## [What to produce]
Answer these questions from the passage on Ankhesenamun:
1. Of how many known daughters of Akhenaten and Nefertiti was she, and in what birth order?
2. Who was Tutankhamun's successor?
3. When were the DNA test results on the mummies discovered in KV21 released?
[Extract to read Boundary: Start]
Ankhesenamun (ˁnḫ-s-n-imn, "Her Life Is of Amun"; c. 1348 BCE or c. 1342 BCE – after 1322 BCE) was an ancient Egyptian queen who lived during the 18th Dynasty of Egypt. Born Ankhesenpaaten (ˁnḫ.s-n-pꜣ-itn, "she lives for the Aten"), she was the third of six known daughters of the Egyptian Pharaoh Akhenaten and his Great Royal Wife Nefertiti. She became the Great Royal Wife of Tutankhamun. The change in her name reflects the changes in ancient Egyptian religion during her lifetime after her father's death. Her youth is well documented in the ancient reliefs and paintings of the reign of her parents.

Ankhesenamun's activity as the Great Royal Wife of Pharaoh Tutankhamun is not well documented. Initially, she may have been married to her father and it is possible that, upon the death of Tutankhamun, she was married briefly to Tutankhamun's successor, Ay, who is believed by some to be her maternal grandfather.

DNA test results on mummies discovered in KV21 were released in February 2010, which has given rise to speculation that one of two late 18th Dynasty queens buried in that tomb could be Ankhesenamun. Because of their DNA, both mummies are thought to be members of that ruling house.
[Extract to read Boundary: End]
[Supplied entries Boundary: Start]
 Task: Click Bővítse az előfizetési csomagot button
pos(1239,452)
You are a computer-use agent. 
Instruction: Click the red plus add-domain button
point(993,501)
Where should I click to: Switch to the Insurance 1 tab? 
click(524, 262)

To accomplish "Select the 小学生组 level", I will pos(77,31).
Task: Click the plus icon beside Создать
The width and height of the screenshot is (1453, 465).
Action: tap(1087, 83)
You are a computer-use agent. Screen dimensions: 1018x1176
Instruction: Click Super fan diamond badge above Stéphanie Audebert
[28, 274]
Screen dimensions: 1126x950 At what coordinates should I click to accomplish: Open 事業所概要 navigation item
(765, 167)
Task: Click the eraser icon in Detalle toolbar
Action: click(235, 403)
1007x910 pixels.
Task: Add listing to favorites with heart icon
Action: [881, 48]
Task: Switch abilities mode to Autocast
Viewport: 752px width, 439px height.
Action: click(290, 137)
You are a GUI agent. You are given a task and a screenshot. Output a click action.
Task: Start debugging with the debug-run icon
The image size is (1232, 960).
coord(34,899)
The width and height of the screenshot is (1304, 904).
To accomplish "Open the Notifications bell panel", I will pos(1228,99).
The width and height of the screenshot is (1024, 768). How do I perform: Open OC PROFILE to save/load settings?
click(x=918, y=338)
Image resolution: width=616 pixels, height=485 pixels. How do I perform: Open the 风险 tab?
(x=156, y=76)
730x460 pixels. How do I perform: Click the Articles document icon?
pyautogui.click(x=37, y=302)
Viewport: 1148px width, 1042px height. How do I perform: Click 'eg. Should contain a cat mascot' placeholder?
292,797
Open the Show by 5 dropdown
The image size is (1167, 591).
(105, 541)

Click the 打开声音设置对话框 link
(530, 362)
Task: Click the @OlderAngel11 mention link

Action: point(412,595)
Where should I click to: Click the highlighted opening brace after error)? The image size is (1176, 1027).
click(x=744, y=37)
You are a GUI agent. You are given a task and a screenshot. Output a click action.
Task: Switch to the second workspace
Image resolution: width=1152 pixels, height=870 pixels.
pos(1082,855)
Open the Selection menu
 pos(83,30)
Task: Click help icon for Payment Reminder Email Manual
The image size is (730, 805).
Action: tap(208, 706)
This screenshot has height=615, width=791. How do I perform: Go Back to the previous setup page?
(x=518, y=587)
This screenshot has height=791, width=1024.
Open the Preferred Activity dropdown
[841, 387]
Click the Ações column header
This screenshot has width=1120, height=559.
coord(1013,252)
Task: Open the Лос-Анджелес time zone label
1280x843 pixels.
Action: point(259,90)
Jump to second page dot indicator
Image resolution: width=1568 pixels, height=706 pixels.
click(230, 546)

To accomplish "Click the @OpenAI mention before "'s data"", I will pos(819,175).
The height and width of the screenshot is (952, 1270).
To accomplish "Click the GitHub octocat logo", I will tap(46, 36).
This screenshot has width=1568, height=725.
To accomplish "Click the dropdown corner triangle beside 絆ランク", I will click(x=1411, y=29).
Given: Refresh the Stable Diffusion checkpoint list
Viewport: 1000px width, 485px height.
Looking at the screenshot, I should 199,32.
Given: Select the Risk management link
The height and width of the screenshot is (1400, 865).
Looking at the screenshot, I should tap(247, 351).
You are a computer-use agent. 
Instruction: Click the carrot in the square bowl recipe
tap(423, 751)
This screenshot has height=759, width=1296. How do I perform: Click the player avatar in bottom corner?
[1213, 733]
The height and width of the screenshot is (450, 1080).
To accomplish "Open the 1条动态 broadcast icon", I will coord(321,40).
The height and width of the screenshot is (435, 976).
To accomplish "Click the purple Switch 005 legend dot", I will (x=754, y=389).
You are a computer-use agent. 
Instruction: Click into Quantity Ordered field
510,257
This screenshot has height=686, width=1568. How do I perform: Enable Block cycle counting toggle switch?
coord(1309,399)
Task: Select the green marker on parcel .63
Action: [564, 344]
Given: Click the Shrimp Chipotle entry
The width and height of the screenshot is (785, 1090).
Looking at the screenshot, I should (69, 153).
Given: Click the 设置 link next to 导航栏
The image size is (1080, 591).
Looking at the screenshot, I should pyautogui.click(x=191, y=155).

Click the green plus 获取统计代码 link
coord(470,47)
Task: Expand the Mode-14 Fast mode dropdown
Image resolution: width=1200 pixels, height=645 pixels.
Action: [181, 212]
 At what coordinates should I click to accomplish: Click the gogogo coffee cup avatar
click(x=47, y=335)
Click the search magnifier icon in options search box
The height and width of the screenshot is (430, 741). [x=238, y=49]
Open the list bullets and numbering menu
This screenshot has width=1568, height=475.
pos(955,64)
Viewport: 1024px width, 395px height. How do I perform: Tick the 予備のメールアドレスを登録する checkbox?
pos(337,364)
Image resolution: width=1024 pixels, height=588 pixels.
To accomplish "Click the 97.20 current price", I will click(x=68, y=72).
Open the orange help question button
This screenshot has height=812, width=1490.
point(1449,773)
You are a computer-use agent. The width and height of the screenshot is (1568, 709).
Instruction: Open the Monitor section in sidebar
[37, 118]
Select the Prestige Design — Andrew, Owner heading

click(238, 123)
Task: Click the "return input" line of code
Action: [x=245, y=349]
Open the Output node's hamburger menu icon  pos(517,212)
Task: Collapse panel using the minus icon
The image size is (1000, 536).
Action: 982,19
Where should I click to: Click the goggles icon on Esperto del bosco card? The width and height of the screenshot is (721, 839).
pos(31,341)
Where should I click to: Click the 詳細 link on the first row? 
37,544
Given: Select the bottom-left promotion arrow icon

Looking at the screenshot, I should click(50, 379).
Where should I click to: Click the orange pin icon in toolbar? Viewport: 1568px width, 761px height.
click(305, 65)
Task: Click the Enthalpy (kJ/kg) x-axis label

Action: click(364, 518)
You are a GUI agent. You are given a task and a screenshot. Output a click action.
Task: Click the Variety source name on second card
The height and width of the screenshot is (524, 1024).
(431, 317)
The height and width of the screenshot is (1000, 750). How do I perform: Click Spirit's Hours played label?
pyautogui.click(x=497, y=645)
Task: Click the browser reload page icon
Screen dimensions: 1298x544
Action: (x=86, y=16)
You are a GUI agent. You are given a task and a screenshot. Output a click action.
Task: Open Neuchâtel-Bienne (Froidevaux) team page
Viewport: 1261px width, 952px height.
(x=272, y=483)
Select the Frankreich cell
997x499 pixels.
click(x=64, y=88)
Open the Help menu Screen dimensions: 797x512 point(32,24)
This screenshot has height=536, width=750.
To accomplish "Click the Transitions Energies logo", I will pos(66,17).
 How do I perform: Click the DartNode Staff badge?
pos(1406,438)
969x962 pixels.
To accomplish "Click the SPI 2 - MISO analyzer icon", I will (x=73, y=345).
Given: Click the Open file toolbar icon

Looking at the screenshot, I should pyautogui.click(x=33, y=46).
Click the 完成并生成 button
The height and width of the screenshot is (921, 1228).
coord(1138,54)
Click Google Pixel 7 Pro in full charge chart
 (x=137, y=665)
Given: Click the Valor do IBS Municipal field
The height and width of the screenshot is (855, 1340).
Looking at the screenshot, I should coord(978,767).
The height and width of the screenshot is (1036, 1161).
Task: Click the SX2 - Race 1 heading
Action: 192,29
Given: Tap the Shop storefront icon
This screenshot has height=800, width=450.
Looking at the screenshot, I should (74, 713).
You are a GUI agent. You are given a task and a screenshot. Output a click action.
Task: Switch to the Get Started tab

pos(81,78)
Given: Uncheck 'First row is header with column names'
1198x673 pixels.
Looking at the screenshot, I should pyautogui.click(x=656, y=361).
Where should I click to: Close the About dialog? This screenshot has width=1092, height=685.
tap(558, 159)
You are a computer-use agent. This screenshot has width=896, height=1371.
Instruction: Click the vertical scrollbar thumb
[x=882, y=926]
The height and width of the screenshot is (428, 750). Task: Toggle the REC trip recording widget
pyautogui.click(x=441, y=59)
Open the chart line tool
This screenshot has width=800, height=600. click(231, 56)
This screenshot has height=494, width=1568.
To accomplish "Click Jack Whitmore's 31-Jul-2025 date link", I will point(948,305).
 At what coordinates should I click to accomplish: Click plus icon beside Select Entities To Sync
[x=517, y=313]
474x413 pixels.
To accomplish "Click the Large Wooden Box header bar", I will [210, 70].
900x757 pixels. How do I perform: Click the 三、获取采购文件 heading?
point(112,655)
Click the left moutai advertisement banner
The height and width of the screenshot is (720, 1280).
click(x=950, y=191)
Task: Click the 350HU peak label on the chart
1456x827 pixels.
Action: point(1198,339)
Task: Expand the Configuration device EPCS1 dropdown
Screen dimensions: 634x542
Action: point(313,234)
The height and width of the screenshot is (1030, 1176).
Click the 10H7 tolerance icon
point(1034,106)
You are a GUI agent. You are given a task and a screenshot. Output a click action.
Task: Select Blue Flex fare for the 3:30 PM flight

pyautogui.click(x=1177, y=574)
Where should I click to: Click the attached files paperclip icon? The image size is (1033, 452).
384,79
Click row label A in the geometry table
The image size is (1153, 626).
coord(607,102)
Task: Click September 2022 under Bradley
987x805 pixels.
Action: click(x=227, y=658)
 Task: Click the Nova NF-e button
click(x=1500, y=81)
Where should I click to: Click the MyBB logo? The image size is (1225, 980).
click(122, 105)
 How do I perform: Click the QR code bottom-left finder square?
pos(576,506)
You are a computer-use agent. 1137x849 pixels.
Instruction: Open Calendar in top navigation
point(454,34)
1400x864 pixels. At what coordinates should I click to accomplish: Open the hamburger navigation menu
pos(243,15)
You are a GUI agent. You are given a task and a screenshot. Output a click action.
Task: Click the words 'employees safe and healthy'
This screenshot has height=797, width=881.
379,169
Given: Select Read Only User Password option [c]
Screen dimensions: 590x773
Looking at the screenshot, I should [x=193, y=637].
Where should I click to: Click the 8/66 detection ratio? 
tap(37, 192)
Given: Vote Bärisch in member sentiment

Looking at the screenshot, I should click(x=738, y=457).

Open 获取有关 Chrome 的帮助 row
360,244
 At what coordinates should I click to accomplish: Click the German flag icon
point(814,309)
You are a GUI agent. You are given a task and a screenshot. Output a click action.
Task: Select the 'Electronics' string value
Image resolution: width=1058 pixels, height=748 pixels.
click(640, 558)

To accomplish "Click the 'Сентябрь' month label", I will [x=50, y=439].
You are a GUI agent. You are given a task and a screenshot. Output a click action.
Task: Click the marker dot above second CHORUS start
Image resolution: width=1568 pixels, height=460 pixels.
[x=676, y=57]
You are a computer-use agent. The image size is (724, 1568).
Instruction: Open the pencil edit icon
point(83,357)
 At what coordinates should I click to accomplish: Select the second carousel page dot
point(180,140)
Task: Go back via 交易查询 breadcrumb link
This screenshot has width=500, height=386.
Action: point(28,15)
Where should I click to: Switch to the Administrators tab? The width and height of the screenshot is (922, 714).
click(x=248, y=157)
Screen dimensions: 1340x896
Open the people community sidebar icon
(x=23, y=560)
[Supplied entries Boundary: End]
## [Solved problem]
1. She was the third of six known daughters.
2. Ay.
3. February 2010.